Textkritischer Apparat

  1. Vor dem o haben sich Reste dreier in etwa gleichem Abstand nebeneinanderstehender Hasten erhalten, die eine Lesung als m erlauben. Daran knüpft sich die Vermutung, daß die Jahreszahl gelautet haben könnte: ...xivco/ quinto decimo ...
  2. Die Stelle ist stark zerstört. Erhalten sind zwei Hasten in Fragmenten. Von der linken Haste stehen die beiden unteren Drittel, die unten nach rechts in einen gebrochen ausgeführten Bogen übergehen. Über der Zeile befindet sich eine Fehlstelle, die den schräggelegten Deckbalken eines d aufgenommen haben könnte.

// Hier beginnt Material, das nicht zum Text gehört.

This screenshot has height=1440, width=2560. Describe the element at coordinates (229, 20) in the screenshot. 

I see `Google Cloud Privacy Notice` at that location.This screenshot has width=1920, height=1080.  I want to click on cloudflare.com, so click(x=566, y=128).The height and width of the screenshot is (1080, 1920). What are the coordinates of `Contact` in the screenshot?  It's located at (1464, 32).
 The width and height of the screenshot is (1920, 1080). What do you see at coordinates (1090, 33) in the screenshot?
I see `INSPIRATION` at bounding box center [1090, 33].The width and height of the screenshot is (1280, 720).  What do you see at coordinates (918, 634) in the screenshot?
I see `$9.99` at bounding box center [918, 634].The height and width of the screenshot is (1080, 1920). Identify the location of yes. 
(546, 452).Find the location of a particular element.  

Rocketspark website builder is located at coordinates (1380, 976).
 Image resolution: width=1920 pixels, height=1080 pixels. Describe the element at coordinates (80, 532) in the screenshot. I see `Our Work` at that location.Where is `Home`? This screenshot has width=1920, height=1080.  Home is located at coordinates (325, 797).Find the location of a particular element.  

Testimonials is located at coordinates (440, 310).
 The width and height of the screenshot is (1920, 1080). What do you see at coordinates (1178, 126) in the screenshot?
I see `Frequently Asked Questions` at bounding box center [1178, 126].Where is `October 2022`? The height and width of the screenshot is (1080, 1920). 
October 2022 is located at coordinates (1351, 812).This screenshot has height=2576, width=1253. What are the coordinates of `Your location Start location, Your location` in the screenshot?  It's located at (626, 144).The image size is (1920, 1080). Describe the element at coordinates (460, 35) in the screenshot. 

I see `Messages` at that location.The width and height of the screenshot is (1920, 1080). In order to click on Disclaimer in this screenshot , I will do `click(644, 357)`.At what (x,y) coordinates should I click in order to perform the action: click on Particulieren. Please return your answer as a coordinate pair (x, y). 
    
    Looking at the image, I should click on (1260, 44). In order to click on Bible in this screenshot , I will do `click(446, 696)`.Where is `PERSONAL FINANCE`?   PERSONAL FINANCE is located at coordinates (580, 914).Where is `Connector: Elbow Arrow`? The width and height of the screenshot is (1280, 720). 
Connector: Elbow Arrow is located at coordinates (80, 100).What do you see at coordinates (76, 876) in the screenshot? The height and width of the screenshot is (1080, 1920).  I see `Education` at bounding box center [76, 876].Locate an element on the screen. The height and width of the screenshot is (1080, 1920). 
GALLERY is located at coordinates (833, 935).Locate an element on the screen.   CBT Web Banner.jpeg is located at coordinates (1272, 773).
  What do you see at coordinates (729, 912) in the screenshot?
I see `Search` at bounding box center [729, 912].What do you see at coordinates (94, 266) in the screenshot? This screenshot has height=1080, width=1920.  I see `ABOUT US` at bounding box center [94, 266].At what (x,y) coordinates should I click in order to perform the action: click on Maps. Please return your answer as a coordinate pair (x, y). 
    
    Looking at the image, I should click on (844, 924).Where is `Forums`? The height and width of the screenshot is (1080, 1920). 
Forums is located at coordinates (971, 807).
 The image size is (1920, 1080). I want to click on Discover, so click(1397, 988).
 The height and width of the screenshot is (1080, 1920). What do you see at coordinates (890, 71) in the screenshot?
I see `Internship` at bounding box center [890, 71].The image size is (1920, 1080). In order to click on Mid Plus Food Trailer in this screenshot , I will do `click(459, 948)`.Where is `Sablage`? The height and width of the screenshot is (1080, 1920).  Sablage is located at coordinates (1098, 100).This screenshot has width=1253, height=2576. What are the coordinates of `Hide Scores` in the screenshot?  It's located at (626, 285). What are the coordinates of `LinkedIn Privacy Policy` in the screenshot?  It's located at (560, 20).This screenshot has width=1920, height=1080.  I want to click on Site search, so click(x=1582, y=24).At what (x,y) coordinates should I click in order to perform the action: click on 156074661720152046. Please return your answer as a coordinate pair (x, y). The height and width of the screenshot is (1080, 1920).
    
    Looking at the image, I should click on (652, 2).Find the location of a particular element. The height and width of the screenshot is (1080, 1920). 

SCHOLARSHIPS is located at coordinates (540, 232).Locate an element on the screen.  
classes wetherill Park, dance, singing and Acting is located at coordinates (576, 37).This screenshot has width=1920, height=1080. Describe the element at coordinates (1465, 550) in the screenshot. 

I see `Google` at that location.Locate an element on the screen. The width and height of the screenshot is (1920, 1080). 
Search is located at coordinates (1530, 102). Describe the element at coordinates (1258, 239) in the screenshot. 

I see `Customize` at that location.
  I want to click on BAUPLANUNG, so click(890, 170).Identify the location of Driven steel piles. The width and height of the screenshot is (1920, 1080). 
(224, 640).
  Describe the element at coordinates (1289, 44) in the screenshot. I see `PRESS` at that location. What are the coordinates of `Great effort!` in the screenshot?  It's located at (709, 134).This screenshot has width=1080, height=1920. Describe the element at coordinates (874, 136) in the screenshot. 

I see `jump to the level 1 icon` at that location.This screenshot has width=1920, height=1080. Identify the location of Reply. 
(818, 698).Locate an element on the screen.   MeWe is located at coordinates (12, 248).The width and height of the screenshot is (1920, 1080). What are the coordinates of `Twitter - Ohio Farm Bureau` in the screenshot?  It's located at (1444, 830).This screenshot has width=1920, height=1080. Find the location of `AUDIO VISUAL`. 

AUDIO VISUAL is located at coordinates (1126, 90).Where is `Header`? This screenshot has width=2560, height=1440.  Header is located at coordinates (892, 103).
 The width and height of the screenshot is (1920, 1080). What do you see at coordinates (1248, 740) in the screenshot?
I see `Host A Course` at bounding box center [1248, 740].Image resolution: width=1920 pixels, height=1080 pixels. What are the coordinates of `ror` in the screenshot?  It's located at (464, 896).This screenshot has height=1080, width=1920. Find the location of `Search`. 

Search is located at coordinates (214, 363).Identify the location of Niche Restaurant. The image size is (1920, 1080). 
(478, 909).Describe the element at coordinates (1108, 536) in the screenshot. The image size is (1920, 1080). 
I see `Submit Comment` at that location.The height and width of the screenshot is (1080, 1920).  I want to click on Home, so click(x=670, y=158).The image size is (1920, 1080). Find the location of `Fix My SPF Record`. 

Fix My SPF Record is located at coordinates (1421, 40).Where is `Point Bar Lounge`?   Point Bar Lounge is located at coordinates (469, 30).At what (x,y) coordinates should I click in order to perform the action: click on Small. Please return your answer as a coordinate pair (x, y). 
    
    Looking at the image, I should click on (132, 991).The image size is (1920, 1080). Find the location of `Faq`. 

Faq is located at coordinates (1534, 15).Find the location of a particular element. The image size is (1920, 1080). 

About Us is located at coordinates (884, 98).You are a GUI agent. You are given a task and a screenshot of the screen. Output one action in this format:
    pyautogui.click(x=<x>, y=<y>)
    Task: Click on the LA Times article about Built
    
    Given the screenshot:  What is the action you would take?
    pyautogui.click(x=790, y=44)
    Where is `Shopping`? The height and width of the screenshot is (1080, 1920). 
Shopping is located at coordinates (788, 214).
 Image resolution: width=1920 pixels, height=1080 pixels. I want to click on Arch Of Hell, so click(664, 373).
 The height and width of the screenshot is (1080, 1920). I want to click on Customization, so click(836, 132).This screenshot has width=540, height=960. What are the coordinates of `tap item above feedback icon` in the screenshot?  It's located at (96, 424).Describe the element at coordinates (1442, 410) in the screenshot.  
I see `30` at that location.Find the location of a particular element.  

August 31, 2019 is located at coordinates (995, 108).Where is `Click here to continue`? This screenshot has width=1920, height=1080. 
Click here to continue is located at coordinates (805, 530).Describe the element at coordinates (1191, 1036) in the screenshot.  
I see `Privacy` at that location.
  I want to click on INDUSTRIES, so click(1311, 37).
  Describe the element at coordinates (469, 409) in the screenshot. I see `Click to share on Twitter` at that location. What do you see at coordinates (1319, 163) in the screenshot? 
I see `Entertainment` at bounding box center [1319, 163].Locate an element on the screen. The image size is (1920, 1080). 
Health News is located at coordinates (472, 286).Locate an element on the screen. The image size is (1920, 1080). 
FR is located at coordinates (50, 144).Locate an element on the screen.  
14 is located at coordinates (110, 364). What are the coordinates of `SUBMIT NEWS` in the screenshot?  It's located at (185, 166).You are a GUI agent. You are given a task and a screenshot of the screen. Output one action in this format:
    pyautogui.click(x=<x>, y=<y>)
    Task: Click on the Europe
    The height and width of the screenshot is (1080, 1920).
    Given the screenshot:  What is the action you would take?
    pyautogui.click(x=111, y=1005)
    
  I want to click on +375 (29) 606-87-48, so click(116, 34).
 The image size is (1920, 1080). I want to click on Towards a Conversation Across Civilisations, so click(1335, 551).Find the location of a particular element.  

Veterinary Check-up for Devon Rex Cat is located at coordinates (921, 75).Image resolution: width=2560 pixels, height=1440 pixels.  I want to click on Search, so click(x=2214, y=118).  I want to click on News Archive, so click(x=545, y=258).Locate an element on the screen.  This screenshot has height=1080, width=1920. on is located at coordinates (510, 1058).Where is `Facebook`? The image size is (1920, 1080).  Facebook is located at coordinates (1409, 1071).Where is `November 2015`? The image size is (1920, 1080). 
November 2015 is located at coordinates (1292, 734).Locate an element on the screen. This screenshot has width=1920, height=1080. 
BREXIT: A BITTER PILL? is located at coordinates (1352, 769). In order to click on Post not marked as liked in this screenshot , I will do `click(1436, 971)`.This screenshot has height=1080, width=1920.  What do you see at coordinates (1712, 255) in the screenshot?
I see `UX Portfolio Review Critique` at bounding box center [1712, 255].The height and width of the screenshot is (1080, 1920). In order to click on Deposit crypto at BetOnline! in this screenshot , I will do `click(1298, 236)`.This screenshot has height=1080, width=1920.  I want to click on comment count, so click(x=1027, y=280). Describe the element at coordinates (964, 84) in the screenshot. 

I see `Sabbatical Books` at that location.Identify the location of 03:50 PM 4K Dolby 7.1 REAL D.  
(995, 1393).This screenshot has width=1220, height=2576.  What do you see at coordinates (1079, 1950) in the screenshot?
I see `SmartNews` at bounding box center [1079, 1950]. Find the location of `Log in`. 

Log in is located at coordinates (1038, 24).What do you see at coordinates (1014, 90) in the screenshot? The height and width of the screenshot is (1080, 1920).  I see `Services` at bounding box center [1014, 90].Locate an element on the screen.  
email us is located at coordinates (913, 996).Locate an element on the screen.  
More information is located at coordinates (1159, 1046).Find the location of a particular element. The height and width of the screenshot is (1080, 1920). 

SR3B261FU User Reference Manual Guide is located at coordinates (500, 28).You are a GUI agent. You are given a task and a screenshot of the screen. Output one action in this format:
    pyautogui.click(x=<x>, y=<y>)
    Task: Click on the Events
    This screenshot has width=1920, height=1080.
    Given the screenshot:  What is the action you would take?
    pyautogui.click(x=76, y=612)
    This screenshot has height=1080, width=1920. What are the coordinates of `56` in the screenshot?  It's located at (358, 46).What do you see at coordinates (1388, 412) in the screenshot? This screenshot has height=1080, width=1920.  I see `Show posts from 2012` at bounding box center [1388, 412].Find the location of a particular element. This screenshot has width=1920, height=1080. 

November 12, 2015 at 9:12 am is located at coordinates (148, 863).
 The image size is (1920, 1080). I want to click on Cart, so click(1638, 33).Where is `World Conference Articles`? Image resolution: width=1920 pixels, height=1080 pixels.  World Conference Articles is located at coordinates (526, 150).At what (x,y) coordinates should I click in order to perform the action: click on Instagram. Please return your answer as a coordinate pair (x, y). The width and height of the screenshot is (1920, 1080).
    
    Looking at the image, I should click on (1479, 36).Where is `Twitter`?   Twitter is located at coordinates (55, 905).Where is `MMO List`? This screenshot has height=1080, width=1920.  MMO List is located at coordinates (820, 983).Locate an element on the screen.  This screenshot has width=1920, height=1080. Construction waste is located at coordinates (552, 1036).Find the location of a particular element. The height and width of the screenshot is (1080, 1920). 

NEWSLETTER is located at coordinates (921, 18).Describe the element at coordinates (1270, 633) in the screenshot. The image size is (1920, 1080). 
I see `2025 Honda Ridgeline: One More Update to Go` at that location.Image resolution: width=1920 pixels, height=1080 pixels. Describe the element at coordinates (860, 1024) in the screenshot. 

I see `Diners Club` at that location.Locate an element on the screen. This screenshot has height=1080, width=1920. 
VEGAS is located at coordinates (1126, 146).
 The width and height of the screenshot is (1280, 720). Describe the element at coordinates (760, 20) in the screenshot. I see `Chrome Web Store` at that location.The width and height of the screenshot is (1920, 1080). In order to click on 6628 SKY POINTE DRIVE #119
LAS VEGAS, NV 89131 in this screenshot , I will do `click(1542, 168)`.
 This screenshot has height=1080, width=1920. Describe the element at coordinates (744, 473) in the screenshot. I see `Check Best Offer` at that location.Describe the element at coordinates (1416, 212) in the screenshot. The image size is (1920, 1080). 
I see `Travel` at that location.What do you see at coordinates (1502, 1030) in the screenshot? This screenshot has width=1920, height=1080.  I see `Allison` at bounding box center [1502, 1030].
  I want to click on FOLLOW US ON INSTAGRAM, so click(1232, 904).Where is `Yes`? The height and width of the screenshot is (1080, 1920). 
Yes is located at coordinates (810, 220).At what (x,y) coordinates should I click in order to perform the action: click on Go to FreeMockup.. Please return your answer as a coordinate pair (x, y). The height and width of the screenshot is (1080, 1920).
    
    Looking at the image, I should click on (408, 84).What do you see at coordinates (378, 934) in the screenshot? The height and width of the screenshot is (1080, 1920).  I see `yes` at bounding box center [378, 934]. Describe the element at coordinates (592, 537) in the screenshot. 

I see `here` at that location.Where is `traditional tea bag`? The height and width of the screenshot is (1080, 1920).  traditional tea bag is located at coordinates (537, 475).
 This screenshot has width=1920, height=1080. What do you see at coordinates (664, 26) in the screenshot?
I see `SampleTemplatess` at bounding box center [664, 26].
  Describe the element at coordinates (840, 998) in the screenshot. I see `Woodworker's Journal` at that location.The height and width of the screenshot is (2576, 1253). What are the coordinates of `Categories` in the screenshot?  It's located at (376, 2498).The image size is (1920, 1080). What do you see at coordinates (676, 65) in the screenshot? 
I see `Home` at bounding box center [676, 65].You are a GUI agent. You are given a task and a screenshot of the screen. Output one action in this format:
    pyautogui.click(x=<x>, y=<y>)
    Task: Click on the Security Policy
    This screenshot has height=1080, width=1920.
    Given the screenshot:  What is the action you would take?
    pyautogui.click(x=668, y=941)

Der Befund erlaubte auch eine Lesung als o oder b, keinesfalls jedoch als n.
  3. Das tu nur in Teilen der Hasten erhalten.
  4. Das erste e fehlt, das Wort besitzt keine Kürzungszeichen.

Anmerkungen

  1. Gebhardi, Coll. II, 1763, S. 396: „Vor dem Altar ist ein beschädigter Leichstein, auf welchem eine bethende Nonne im Schleier eingehauen ist. Von der Umschrift ist nur dieses zu lesen: [folgt Zeichnung].“ – Zur Grabplatte Ludolf von Estorffs vgl. Nr. 23.
  2. Nach der Zeichnung bei Gebhardi (wie Anm. 1) war am Ende der unteren Schriftzeile die Buchstabengruppe poiss erhalten, zweifellos der Rest des Wortes „priorissa“. Das zu erwartende Abkürzungszeichen an der Haste des p ist von Gebhardi nicht nachgewiesen. Zwar war gegenüber dem heutigen Zustand die Inschrift im Mittelteil der rechten und im unteren Teil der linken Seite besser erhalten, doch intakt kann die Beschriftung kaum gewesen sein: Gebhardi bietet den Text nur in sehr undeutlichen Zeichen. Dennoch führt er schließlich aus: „Vielleicht soll es heißen: Anno dn. XVc IIII obiit domina Sophia de Bodendick priorissa reformata huius monasterii cuius anima requiescat.“
  3. Die Grundlage bilden zwei Chroniken aus der ersten Hälfte des 16. Jahrhunderts, die 1629 von Friedrich Leseberg, Pastor in Lüne, ausgeschrieben und zur Grundlage einer eigenen Darstellung gemacht wurden: Nolte, S. 32–34, S. 54 f. Mit diesen Bemerkungen Noltes sind die Angaben bei Meyer, Reformationsgeschichte, S. 162–164, über die Chronistik des 17. Jahrhunderts überholt.
  4. Zitat: Müller, Topographie, S. 610.
  5. Müller (wie Anm. 4), S. 610: „Der Leichenstein, worauf das Bild der Priorissa gehauen, findet sich noch jetzt (1793) dort nebst dem Altar und dem Estorffschen Begräbnisse.“ – Mithoff, S. 129. – Wendland, Kloster Lüne, S. 206.
  6. Vgl. etwa die aus dieser Zeit stammenden Grabplatteninschriften der Lüneburger Michaeliskirche, etwa Nr. 11, 12, 13 und 14.
  7. Das Nekrologium des Michaelisklosters führt mehrfach Angehörige der Familie auf. Vgl. Nekrologium des Klosters S. Michaelis in Lüneburg, hg. von Wedekind; etwa S. 11 (Februar 10): Heinrich von Oedeme; S. 22 (März 22): Gottfried von Oedeme; S. 36 (Mai 10): Gebhard von Oedeme; S. 55 (Juli 29): Adelheid von Oedeme; S. 68 (September 12): Oda von Oedeme; S. 71 (September 23): Beate und Hilmar von Oedeme; S. 72 (September 27): Huner von Oedeme; S. 78 (Oktober 20): Gebhard von Oedeme; S. 91 (November 30): Hildemar von Oedeme.
  8. Nolte, S. 78, 79, 85.
  9. Gebhardi, Coll. II, 1763, S. 410. – Pfeffinger, Historie, Bd. 2, S. 658.
  10. Nolte, S. 136.
  11. Hodenberg, Lüneburger Urkundenbuch, 7. Abt., Nr. 792 (1394, Juni 16): Johannes prepositus, Mechtildis priorissa totusque conventus monasterii sancti Bartholomei in Lune ordinis sancti Benedicti ... Eine Urkunde vom 30. April 1396 (ebd., Nr. 803) beginnt mit denselben Worten.

Zitierhinweis:
DI 24, Lüneburg: St. Michaeliskloster, Kloster Lüne, Nr. 18 (Eckhard Michael), in: www.inschriften.net, urn:nbn:de:0238-di024g002k0001808.